▶ _Work to be completed_:
Copy the listing exactly. Omit nothing.

▶ _Data listing_:
<<<<

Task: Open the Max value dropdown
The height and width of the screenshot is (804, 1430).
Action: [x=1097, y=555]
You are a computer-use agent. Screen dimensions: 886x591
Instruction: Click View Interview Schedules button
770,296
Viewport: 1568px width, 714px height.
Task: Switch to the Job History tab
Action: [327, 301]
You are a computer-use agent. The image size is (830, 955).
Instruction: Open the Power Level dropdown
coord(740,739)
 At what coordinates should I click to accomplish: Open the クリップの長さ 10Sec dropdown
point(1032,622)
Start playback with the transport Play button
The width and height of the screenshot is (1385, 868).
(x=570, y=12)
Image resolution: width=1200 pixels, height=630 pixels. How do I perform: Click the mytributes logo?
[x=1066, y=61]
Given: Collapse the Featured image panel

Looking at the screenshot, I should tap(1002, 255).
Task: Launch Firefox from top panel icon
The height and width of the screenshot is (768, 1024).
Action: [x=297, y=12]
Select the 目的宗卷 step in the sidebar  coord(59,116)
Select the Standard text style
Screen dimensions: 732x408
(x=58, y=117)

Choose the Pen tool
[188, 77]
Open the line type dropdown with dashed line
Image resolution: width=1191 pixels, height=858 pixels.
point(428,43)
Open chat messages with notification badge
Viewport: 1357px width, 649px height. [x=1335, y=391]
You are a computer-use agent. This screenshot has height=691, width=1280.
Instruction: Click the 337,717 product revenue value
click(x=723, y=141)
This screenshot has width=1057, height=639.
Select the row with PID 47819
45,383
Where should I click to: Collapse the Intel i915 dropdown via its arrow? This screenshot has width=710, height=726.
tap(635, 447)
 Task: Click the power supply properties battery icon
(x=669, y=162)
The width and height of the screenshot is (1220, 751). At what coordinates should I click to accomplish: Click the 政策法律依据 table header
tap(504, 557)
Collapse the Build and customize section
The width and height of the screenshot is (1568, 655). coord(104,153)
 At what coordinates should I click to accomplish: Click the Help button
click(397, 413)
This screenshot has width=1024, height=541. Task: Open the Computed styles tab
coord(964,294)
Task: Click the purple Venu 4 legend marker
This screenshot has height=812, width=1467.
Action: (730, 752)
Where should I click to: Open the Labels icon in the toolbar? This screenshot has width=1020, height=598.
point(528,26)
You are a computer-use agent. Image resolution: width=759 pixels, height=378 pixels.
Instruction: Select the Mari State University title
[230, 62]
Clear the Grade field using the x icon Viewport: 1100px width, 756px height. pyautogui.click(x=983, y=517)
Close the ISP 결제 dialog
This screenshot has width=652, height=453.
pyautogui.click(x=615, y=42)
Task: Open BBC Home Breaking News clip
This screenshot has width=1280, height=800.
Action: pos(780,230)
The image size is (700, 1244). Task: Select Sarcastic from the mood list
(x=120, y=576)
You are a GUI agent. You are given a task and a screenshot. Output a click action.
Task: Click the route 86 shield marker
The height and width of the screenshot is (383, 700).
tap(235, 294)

>>>>

▶ _Result of the exercise_:
Task: Open the Max value dropdown
The height and width of the screenshot is (804, 1430).
Action: [x=1097, y=555]
You are a computer-use agent. Screen dimensions: 886x591
Instruction: Click View Interview Schedules button
770,296
Viewport: 1568px width, 714px height.
Task: Switch to the Job History tab
Action: [327, 301]
You are a computer-use agent. The image size is (830, 955).
Instruction: Open the Power Level dropdown
coord(740,739)
 At what coordinates should I click to accomplish: Open the クリップの長さ 10Sec dropdown
point(1032,622)
Start playback with the transport Play button
The width and height of the screenshot is (1385, 868).
(x=570, y=12)
Image resolution: width=1200 pixels, height=630 pixels. How do I perform: Click the mytributes logo?
[x=1066, y=61]
Given: Collapse the Featured image panel

Looking at the screenshot, I should tap(1002, 255).
Task: Launch Firefox from top panel icon
The height and width of the screenshot is (768, 1024).
Action: [x=297, y=12]
Select the 目的宗卷 step in the sidebar  coord(59,116)
Select the Standard text style
Screen dimensions: 732x408
(x=58, y=117)

Choose the Pen tool
[188, 77]
Open the line type dropdown with dashed line
Image resolution: width=1191 pixels, height=858 pixels.
point(428,43)
Open chat messages with notification badge
Viewport: 1357px width, 649px height. [x=1335, y=391]
You are a computer-use agent. This screenshot has height=691, width=1280.
Instruction: Click the 337,717 product revenue value
click(x=723, y=141)
This screenshot has width=1057, height=639.
Select the row with PID 47819
45,383
Where should I click to: Collapse the Intel i915 dropdown via its arrow? This screenshot has width=710, height=726.
tap(635, 447)
 Task: Click the power supply properties battery icon
(x=669, y=162)
The width and height of the screenshot is (1220, 751). At what coordinates should I click to accomplish: Click the 政策法律依据 table header
tap(504, 557)
Collapse the Build and customize section
The width and height of the screenshot is (1568, 655). coord(104,153)
 At what coordinates should I click to accomplish: Click the Help button
click(397, 413)
This screenshot has width=1024, height=541. Task: Open the Computed styles tab
coord(964,294)
Task: Click the purple Venu 4 legend marker
This screenshot has height=812, width=1467.
Action: (730, 752)
Where should I click to: Open the Labels icon in the toolbar? This screenshot has width=1020, height=598.
point(528,26)
You are a computer-use agent. Image resolution: width=759 pixels, height=378 pixels.
Instruction: Select the Mari State University title
[230, 62]
Clear the Grade field using the x icon Viewport: 1100px width, 756px height. pyautogui.click(x=983, y=517)
Close the ISP 결제 dialog
This screenshot has width=652, height=453.
pyautogui.click(x=615, y=42)
Task: Open BBC Home Breaking News clip
This screenshot has width=1280, height=800.
Action: pos(780,230)
The image size is (700, 1244). Task: Select Sarcastic from the mood list
(x=120, y=576)
You are a GUI agent. You are given a task and a screenshot. Output a click action.
Task: Click the route 86 shield marker
The height and width of the screenshot is (383, 700).
tap(235, 294)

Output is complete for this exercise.